I write this for you, the one who sees the evil in a world inspired by the adversary, yet refuses to acknowledge the source of this evil.  You see the addictions, the abuse, the selfishness, the complacency and hypocrisy, yet you refuse to believe that there is a voice that speaks into the weakest of minds. You know the stubborn refusal of a shattered heart to feel the pain caused by your own daily choices, yet you refuse to see that your will was ruled by an unseen advisor.

Choosing NOT to believe in the devil, the Adversary, did not protect you from him.  He has done the unspeakable and you don’t know which way to run…what voice to listen to…how you can be free of the nightmare.

I know the answer…

Choose to believe in God.  Choosing not to believe in God doesn’t protect you from His intensity…His existence…His pursuit.  You are sought after with a pursuit born out of the deepest love, an honest, pure and clean jealousy.  You are harmed by the things He hates and He fights against the adversary with a vengeance that belongs only to Him.  You are watched over by a fierce, and sometimes, angry Father who sees the injustice you do…the way you misrepresent Him in your weakness…the deliberate rebellion as you chase after your own identity while listening to someone or something else’s voice.

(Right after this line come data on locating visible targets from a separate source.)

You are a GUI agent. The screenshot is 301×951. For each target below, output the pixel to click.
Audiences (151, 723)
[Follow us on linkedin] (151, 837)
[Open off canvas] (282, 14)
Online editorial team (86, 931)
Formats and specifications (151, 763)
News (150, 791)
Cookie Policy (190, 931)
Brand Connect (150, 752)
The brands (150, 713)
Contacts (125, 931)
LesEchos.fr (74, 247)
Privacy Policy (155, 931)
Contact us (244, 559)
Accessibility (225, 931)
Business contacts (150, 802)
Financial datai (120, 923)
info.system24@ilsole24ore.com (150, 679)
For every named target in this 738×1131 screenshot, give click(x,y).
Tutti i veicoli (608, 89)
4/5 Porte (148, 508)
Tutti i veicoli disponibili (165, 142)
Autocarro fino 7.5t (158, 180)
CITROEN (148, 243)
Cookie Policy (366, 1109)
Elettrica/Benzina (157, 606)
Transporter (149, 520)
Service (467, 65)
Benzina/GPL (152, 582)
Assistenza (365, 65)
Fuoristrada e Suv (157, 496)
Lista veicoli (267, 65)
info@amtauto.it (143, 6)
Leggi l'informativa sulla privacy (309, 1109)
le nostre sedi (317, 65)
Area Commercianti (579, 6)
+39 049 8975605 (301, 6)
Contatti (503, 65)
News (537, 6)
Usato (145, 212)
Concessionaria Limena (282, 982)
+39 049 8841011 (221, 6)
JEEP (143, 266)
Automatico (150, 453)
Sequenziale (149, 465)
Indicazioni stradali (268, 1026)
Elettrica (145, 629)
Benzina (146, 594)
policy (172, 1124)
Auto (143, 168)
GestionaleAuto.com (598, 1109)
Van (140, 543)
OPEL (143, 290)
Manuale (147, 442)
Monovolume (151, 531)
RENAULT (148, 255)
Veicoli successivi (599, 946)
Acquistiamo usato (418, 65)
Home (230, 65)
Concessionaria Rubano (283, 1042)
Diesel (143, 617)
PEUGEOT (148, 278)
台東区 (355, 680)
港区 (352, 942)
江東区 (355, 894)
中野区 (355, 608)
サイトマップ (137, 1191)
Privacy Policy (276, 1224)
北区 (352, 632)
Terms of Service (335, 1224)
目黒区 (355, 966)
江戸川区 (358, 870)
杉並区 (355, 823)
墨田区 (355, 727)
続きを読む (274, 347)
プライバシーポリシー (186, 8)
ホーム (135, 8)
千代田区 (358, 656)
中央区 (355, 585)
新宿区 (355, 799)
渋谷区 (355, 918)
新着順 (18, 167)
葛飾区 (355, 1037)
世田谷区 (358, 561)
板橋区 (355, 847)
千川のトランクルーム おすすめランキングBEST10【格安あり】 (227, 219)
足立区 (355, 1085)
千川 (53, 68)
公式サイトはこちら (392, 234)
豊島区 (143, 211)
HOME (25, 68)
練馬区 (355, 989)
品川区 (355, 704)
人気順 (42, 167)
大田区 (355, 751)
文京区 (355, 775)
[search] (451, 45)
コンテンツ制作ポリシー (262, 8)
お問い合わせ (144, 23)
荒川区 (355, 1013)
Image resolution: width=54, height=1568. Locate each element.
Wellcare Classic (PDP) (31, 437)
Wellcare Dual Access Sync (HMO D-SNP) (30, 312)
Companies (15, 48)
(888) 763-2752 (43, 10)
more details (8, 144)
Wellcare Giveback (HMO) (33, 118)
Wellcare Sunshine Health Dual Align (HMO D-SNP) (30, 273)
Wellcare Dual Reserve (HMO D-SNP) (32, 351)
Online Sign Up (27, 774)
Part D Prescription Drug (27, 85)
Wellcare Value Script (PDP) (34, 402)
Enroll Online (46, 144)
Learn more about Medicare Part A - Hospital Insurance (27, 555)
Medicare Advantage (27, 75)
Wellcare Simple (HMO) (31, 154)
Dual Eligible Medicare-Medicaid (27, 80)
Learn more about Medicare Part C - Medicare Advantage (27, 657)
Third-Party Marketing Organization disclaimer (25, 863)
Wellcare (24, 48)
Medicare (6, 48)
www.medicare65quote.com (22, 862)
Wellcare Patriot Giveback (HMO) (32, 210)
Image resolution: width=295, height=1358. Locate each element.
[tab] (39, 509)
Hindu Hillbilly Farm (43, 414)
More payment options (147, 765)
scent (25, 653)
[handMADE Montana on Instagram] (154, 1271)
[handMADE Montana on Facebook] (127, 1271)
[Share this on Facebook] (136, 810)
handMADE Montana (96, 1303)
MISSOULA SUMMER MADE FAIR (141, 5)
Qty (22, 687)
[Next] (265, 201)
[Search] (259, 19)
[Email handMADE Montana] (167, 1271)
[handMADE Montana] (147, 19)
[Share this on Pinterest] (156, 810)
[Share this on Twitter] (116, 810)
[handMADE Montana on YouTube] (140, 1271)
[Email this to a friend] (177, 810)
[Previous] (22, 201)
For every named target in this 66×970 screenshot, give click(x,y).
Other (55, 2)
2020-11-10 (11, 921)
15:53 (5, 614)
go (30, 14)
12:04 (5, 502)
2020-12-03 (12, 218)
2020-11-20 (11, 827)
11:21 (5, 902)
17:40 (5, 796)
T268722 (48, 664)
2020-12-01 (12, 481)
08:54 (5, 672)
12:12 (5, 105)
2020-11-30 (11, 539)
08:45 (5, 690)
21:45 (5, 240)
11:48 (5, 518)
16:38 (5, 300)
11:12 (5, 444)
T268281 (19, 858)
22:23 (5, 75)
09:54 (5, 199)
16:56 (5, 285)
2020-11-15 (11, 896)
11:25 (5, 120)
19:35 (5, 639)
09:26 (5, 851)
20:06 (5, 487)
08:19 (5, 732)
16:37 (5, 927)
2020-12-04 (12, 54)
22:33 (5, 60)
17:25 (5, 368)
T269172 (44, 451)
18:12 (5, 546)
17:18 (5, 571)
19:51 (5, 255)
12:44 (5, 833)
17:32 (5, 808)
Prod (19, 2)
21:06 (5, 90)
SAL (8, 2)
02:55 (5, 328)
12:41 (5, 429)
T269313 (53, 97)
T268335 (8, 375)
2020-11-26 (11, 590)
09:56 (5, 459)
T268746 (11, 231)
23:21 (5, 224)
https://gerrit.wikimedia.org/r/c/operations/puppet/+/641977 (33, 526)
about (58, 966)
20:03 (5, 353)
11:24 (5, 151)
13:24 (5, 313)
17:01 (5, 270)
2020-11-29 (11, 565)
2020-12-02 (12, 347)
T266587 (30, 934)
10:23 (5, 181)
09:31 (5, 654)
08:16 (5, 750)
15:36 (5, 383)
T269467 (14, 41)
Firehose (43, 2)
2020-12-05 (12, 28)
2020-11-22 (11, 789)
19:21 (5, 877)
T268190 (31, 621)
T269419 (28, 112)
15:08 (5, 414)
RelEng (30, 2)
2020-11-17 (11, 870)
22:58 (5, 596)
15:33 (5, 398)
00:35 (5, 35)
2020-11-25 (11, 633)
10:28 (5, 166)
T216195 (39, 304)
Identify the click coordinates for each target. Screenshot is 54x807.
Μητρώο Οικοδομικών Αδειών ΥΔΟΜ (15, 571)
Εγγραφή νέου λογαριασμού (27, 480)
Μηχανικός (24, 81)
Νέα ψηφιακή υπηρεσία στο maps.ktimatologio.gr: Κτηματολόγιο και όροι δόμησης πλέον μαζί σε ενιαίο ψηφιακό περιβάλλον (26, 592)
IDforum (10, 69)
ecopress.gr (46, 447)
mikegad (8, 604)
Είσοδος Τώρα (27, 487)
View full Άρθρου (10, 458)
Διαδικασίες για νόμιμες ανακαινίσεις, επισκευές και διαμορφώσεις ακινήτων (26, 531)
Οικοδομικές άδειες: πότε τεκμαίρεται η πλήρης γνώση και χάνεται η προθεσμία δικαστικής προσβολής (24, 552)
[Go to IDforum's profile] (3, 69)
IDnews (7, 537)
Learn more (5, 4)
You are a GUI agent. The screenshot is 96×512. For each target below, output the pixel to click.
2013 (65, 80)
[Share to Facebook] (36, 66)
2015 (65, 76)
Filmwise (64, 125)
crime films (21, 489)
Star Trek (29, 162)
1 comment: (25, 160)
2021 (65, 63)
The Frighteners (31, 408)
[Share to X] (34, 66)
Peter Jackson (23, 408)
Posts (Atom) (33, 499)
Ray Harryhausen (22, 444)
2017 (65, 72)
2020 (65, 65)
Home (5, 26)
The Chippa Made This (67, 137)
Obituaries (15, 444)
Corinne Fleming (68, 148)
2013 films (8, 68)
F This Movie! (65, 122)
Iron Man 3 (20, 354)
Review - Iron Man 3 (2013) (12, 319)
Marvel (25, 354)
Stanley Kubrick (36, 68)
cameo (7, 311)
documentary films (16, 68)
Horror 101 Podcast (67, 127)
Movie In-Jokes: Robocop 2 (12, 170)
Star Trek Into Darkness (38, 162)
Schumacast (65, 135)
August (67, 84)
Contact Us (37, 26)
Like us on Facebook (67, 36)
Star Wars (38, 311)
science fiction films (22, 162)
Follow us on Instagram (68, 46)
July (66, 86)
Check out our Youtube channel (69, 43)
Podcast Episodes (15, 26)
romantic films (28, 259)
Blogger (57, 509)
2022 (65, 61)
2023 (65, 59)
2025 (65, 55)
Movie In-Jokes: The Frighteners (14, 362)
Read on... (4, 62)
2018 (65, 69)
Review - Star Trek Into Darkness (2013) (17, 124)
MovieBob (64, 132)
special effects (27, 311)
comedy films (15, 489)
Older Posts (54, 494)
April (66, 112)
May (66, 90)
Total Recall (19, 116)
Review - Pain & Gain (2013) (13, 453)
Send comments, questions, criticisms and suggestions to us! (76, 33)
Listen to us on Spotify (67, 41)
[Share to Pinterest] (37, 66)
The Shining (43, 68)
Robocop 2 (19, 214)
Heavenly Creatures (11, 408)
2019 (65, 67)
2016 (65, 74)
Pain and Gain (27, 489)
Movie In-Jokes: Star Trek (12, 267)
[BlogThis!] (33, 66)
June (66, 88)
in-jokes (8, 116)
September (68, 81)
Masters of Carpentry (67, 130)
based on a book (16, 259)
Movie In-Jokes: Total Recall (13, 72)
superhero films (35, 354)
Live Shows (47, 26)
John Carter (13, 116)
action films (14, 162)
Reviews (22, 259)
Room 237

Believe in God.  Choose God.  Be broken and shattered, but be His child.  Listen to His voice.  Be loved, not tortured, because all this time…the long nights and lost days…all this time He has been watching, waiting, pursuing you in a way no parent ever could.  He has followed the evil that has hurt you and executed a hidden vengeance fueled by the intensity of love.  Risk facing the One once angered by the things you’ve chosen, because the peace on the other side of forgiveness, release of the anger and pain of separation, is the only answer you need.